HOLLYWOOD — The Philippines’ former first lady Imelda Marcos on Thursday won the first round in her attempt to ban a controversial documentary about her in her homeland.
The Makati Regional Trial Court issued a 20-day temporary restraining order against “Imelda,” which opens in Los Angeles today.
The order against U.S.-based helmer Ramona Diaz’s doc, which won a cinematography award at Sundance, prevented a press screening in Manila Thursday and will set back its Philippines debut, slated for July 7.
In her petition, Marcos argued the film would cause her “extreme and irreparable injury and injustice” and violate her right to privacy.
The pic upset the 74-year-old widow by hinting that she and Ferdinand Marcos amassed illegal wealth during his 21-year rule that ended in the 1986 People Power revolt.
The judge agreed to halt the film and ordered her to post a 100,000 peso ($1,780) bond to stop the public release of the movie while the court deliberated whether to ban it altogether.
Distributor Unitel Pictures will file an appeal.
“Mrs.

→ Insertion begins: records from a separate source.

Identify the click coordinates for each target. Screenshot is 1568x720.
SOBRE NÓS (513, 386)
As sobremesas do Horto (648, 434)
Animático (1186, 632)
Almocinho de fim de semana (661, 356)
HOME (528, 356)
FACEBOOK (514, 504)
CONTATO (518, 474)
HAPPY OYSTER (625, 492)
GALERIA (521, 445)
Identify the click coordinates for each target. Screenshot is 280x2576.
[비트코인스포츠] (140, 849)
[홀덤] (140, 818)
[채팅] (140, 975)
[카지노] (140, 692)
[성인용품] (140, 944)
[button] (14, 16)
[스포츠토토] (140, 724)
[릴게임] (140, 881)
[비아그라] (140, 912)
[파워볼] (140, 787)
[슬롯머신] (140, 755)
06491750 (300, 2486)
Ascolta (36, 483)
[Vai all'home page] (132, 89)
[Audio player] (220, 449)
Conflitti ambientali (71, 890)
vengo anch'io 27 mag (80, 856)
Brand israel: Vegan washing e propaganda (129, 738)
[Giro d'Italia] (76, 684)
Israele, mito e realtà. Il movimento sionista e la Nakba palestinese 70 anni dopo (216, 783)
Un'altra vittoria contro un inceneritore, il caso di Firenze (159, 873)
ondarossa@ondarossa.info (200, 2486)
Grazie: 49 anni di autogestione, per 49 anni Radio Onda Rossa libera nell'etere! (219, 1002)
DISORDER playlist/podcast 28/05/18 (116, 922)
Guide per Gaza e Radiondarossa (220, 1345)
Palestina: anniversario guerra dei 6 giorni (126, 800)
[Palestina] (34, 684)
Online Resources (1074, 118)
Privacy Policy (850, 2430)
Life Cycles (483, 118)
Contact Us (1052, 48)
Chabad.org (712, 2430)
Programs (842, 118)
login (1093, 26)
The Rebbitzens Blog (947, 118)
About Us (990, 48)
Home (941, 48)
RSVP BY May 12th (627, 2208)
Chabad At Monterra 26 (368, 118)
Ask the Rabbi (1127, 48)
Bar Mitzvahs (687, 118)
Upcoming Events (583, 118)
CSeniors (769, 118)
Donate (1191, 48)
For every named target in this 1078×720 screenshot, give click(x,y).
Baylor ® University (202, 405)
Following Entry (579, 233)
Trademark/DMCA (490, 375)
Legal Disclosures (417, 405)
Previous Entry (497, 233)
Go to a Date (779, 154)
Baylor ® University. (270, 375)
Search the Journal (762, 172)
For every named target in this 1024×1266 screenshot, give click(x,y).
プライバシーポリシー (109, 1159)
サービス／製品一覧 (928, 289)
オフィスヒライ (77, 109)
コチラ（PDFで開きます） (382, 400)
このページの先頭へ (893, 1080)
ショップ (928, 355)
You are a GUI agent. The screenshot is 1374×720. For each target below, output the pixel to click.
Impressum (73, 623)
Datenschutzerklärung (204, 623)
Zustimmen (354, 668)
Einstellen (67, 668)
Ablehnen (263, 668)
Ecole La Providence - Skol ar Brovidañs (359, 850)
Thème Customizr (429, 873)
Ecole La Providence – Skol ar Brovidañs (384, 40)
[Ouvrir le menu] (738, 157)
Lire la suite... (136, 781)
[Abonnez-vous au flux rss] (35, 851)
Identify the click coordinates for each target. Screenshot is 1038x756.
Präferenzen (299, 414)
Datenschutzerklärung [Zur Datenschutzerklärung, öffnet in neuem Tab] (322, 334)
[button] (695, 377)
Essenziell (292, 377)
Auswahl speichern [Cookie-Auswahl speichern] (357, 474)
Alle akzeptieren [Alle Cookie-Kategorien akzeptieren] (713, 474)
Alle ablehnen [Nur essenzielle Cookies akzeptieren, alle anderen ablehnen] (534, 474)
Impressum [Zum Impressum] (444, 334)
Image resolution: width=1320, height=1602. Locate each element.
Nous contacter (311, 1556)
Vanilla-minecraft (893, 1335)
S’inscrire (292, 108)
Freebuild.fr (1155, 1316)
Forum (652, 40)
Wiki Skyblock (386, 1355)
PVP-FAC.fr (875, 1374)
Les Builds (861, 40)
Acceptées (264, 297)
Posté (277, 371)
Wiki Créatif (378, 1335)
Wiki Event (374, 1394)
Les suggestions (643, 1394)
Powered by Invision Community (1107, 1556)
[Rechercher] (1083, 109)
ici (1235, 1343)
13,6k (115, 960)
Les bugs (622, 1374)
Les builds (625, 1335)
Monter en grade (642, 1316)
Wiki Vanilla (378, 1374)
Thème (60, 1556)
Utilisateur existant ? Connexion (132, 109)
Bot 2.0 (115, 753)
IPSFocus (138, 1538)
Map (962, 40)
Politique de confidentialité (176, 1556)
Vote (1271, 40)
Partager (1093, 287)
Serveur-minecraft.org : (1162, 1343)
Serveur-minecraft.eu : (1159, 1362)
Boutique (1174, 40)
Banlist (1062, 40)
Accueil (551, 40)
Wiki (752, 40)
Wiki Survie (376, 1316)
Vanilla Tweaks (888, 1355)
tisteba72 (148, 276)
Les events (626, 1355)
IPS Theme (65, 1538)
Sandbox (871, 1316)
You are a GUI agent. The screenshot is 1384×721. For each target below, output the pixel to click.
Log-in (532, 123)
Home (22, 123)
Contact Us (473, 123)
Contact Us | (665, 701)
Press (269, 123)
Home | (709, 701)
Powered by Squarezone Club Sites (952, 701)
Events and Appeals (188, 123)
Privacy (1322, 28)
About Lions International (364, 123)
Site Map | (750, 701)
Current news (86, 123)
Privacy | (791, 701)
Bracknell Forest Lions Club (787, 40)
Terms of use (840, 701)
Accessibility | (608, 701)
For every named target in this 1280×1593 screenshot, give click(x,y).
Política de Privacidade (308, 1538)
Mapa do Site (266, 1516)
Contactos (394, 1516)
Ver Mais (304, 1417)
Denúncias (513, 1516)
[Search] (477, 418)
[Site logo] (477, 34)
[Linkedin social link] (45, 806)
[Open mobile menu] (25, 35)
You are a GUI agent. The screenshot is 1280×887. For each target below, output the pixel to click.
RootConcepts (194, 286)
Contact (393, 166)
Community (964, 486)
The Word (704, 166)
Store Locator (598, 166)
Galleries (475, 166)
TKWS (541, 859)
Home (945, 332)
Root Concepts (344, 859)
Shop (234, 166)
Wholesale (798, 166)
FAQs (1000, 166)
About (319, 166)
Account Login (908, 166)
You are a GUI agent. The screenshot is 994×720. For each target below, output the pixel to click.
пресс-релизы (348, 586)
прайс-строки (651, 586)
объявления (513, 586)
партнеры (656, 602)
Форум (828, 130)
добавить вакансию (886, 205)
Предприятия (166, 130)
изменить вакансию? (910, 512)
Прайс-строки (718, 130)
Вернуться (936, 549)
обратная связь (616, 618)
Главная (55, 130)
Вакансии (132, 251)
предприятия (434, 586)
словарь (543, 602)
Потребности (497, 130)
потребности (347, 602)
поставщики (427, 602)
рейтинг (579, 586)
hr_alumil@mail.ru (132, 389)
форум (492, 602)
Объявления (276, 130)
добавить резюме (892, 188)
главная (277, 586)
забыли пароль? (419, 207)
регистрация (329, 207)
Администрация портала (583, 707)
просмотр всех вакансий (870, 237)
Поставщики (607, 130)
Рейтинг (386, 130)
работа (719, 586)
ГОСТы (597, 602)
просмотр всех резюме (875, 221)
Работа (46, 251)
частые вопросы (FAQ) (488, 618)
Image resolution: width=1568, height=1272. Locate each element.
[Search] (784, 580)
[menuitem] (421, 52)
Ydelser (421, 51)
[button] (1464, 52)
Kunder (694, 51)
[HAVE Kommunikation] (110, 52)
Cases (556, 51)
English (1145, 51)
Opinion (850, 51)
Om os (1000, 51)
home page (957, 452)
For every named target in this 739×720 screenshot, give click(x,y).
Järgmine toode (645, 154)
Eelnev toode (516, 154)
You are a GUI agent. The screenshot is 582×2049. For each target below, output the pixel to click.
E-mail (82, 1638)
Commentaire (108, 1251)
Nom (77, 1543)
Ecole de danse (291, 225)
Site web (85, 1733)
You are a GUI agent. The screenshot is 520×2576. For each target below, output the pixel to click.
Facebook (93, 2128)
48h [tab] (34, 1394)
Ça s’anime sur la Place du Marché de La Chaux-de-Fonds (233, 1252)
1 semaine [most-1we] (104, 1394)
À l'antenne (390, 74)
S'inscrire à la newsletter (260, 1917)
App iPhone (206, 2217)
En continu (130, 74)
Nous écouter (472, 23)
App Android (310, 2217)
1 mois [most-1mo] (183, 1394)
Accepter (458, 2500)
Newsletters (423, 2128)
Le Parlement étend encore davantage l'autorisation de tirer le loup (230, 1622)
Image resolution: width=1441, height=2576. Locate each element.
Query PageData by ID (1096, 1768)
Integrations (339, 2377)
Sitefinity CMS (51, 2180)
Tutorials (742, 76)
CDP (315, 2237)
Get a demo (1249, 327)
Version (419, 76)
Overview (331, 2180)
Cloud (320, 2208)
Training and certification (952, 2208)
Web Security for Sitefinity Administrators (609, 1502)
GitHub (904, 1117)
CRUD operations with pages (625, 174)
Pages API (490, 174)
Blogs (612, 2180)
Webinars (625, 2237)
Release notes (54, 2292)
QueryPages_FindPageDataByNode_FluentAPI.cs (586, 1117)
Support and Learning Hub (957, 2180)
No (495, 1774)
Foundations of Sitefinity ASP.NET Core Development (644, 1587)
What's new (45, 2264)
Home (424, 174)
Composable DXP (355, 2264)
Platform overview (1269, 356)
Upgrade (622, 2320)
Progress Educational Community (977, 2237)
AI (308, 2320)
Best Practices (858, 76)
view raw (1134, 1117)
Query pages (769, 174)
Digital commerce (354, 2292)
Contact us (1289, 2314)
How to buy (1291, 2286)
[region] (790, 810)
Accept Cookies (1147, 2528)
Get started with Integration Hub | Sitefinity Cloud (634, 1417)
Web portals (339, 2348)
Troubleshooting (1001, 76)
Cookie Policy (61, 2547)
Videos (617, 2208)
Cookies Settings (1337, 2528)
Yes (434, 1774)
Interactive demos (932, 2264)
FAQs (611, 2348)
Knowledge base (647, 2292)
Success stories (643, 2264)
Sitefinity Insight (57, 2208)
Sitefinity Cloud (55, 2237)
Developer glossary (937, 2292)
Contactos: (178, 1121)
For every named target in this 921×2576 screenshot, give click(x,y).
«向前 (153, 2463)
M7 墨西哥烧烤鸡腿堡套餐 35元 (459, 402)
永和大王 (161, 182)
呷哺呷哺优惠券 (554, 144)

Marcos signed a release form,” Unitel prexy Tony Gloria said.
Gloria and Baltimore-based Diaz have been in L.A. for the doc’s screening.
“I am surprised, because I heard she liked it,” said Diaz. “She speaks of inaccuracies but she talks in 80% of the film.”
“Imelda” has been playing in New York since June 9 and in San Francisco since June 11, and has made the fest rounds including Rotterdam, New Zealand, Melbourne, Flanders and Valladolid (Spain).